- STATED EXERCISE: Retype all of the records below exactly as they appear, line for line.

(Text and element pointing records)
[Begin]

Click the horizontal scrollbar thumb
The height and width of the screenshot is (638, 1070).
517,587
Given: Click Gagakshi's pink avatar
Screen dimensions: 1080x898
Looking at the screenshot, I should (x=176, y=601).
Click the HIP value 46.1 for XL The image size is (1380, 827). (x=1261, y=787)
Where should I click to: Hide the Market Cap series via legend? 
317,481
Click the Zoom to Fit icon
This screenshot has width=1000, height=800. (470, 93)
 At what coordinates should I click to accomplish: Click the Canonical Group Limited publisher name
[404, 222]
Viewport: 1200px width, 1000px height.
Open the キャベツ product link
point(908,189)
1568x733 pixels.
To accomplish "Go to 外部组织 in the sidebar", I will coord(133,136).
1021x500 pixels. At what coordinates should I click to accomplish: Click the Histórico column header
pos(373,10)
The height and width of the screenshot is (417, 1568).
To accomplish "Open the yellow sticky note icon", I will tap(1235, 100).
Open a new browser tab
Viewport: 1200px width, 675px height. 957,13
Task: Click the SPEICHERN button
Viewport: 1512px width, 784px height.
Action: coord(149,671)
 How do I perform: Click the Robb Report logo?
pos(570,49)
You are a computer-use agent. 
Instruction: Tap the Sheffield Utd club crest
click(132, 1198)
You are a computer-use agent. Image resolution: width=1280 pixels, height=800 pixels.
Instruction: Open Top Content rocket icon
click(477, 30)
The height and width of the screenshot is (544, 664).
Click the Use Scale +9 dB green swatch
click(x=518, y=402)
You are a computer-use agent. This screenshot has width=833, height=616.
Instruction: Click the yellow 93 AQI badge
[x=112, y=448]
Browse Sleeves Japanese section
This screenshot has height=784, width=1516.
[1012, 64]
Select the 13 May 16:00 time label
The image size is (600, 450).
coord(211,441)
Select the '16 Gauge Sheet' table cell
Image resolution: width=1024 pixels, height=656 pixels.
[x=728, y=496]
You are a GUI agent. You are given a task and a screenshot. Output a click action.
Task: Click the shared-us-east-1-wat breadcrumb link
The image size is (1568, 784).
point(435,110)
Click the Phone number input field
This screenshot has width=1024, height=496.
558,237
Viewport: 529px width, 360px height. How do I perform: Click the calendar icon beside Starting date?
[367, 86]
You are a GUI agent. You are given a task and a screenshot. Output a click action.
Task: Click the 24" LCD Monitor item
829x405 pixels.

[End]

- EXERCISE SOLUTION:
Click the horizontal scrollbar thumb
The height and width of the screenshot is (638, 1070).
517,587
Given: Click Gagakshi's pink avatar
Screen dimensions: 1080x898
Looking at the screenshot, I should (x=176, y=601).
Click the HIP value 46.1 for XL The image size is (1380, 827). (x=1261, y=787)
Where should I click to: Hide the Market Cap series via legend? 
317,481
Click the Zoom to Fit icon
This screenshot has width=1000, height=800. (470, 93)
 At what coordinates should I click to accomplish: Click the Canonical Group Limited publisher name
[404, 222]
Viewport: 1200px width, 1000px height.
Open the キャベツ product link
point(908,189)
1568x733 pixels.
To accomplish "Go to 外部组织 in the sidebar", I will coord(133,136).
1021x500 pixels. At what coordinates should I click to accomplish: Click the Histórico column header
pos(373,10)
The height and width of the screenshot is (417, 1568).
To accomplish "Open the yellow sticky note icon", I will tap(1235, 100).
Open a new browser tab
Viewport: 1200px width, 675px height. 957,13
Task: Click the SPEICHERN button
Viewport: 1512px width, 784px height.
Action: coord(149,671)
 How do I perform: Click the Robb Report logo?
pos(570,49)
You are a computer-use agent. 
Instruction: Tap the Sheffield Utd club crest
click(132, 1198)
You are a computer-use agent. Image resolution: width=1280 pixels, height=800 pixels.
Instruction: Open Top Content rocket icon
click(477, 30)
The height and width of the screenshot is (544, 664).
Click the Use Scale +9 dB green swatch
click(x=518, y=402)
You are a computer-use agent. This screenshot has width=833, height=616.
Instruction: Click the yellow 93 AQI badge
[x=112, y=448]
Browse Sleeves Japanese section
This screenshot has height=784, width=1516.
[1012, 64]
Select the 13 May 16:00 time label
The image size is (600, 450).
coord(211,441)
Select the '16 Gauge Sheet' table cell
Image resolution: width=1024 pixels, height=656 pixels.
[x=728, y=496]
You are a GUI agent. You are given a task and a screenshot. Output a click action.
Task: Click the shared-us-east-1-wat breadcrumb link
The image size is (1568, 784).
point(435,110)
Click the Phone number input field
This screenshot has width=1024, height=496.
558,237
Viewport: 529px width, 360px height. How do I perform: Click the calendar icon beside Starting date?
[367, 86]
You are a GUI agent. You are given a task and a screenshot. Output a click action.
Task: Click the 24" LCD Monitor item
829x405 pixels.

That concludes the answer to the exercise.